- _ASSIGNMENT_: Without the pictures, print the lines from the one holding "Task: Open the 貂蝉 portrait in 凤仪亭" through the last line below, both included, exactly as they stand.

- _EXERCISE DATA_:
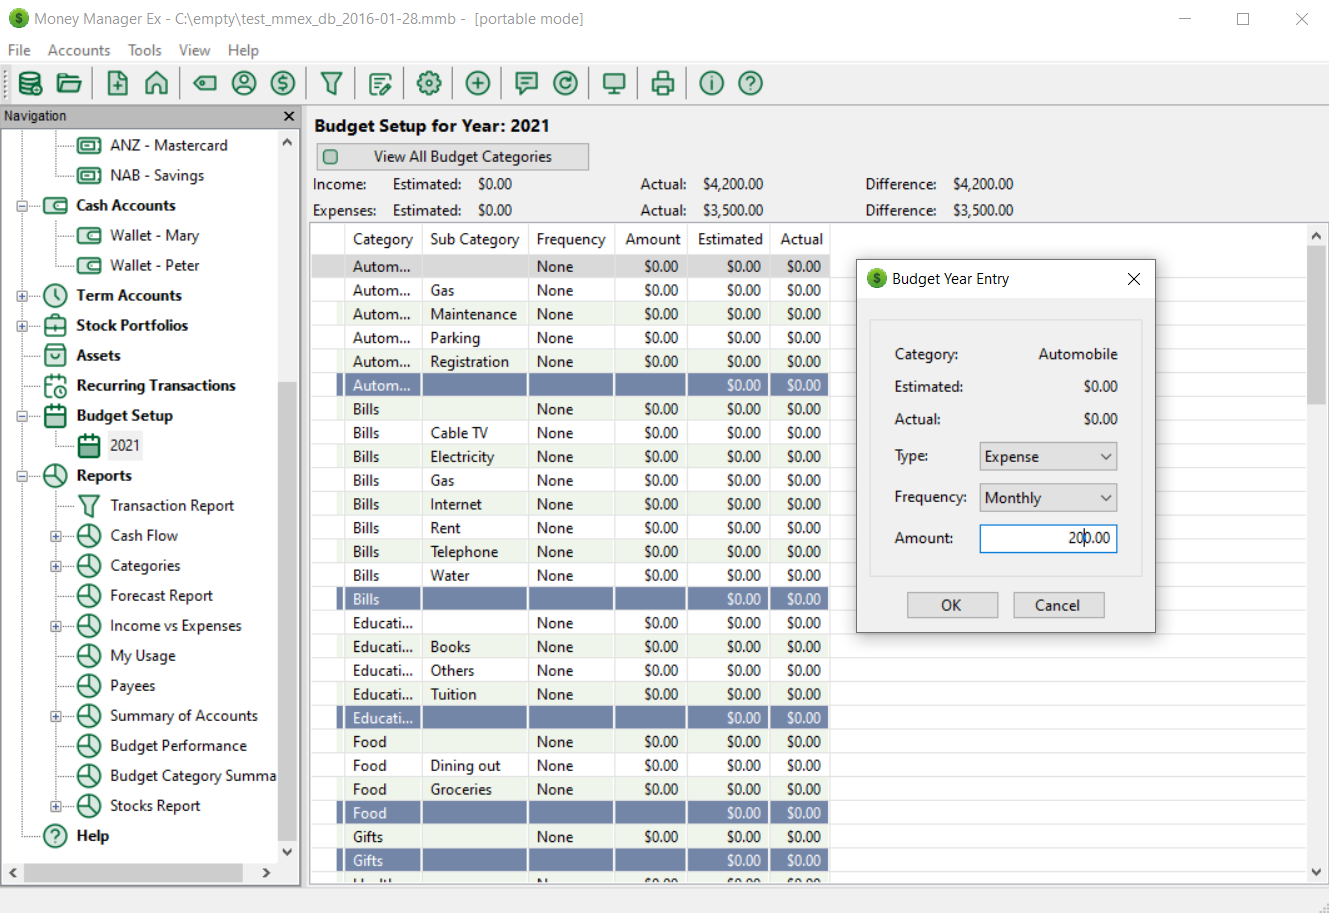Expand the Cash Flow report branch
The width and height of the screenshot is (1329, 913).
(56, 535)
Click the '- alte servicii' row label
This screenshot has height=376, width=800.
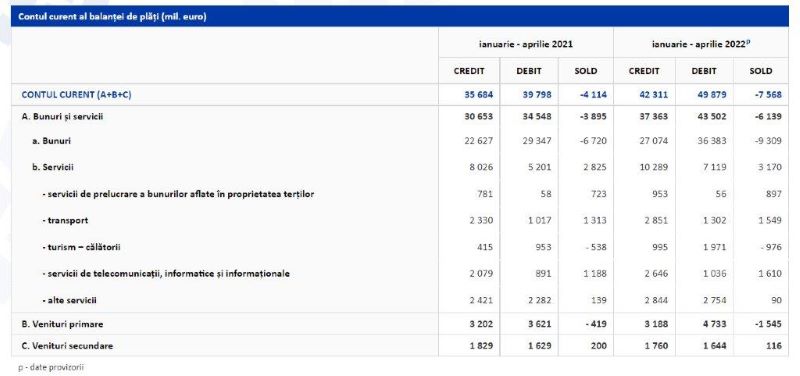pos(69,300)
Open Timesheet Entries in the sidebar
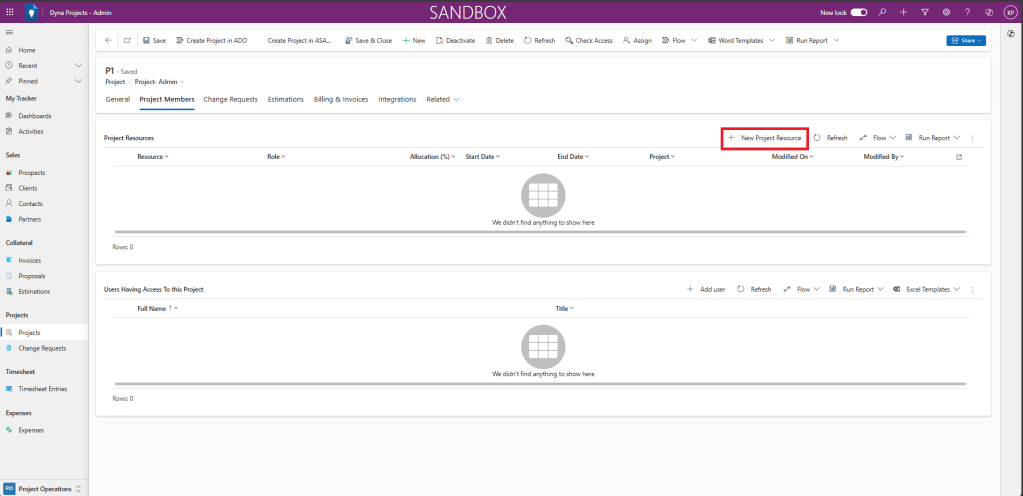Screen dimensions: 1023x496 [43, 389]
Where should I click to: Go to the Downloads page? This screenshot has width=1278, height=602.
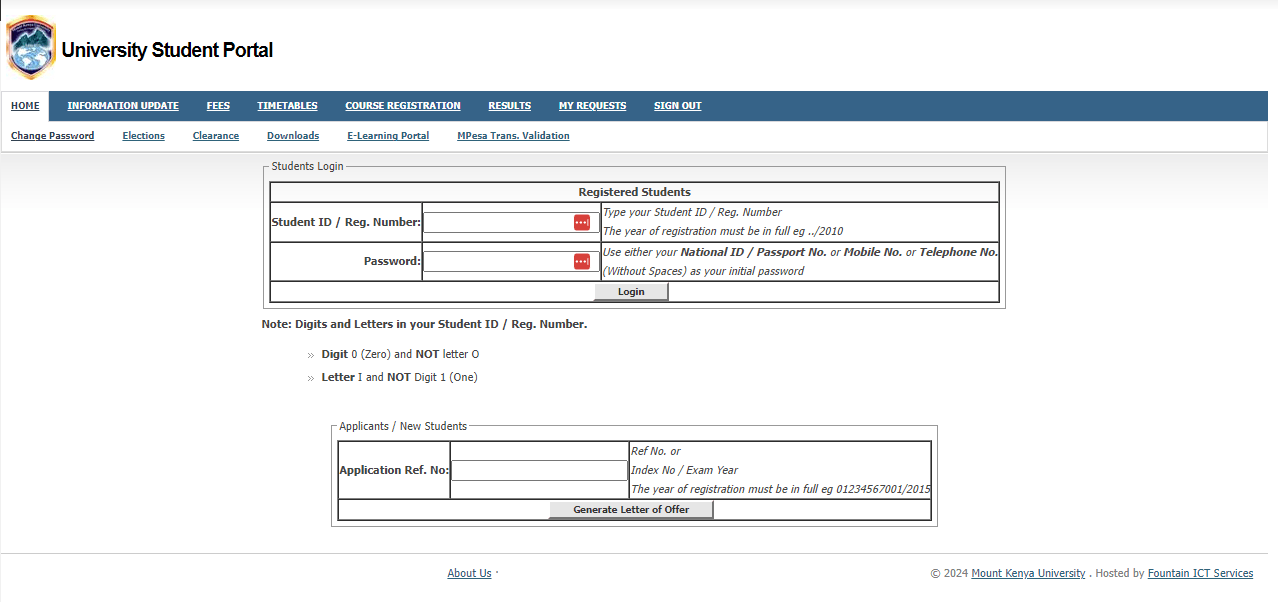[x=292, y=135]
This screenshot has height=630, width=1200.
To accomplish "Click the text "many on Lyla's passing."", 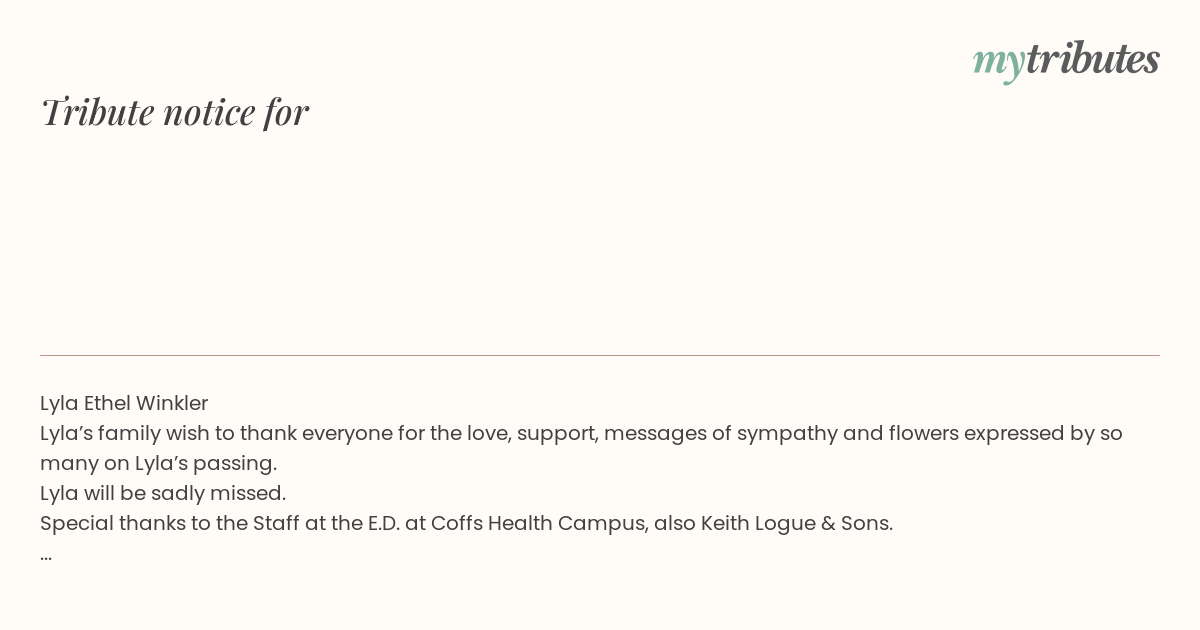I will (158, 463).
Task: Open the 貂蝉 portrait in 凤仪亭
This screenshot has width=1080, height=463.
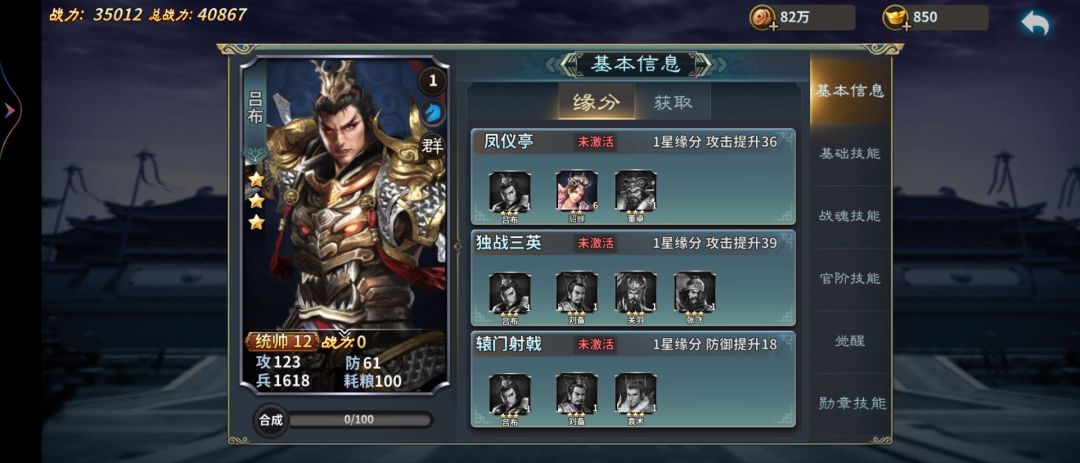Action: tap(577, 191)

- _RESULT OF THE TASK_:
Task: Open the 貂蝉 portrait in 凤仪亭
This screenshot has width=1080, height=463.
Action: tap(577, 191)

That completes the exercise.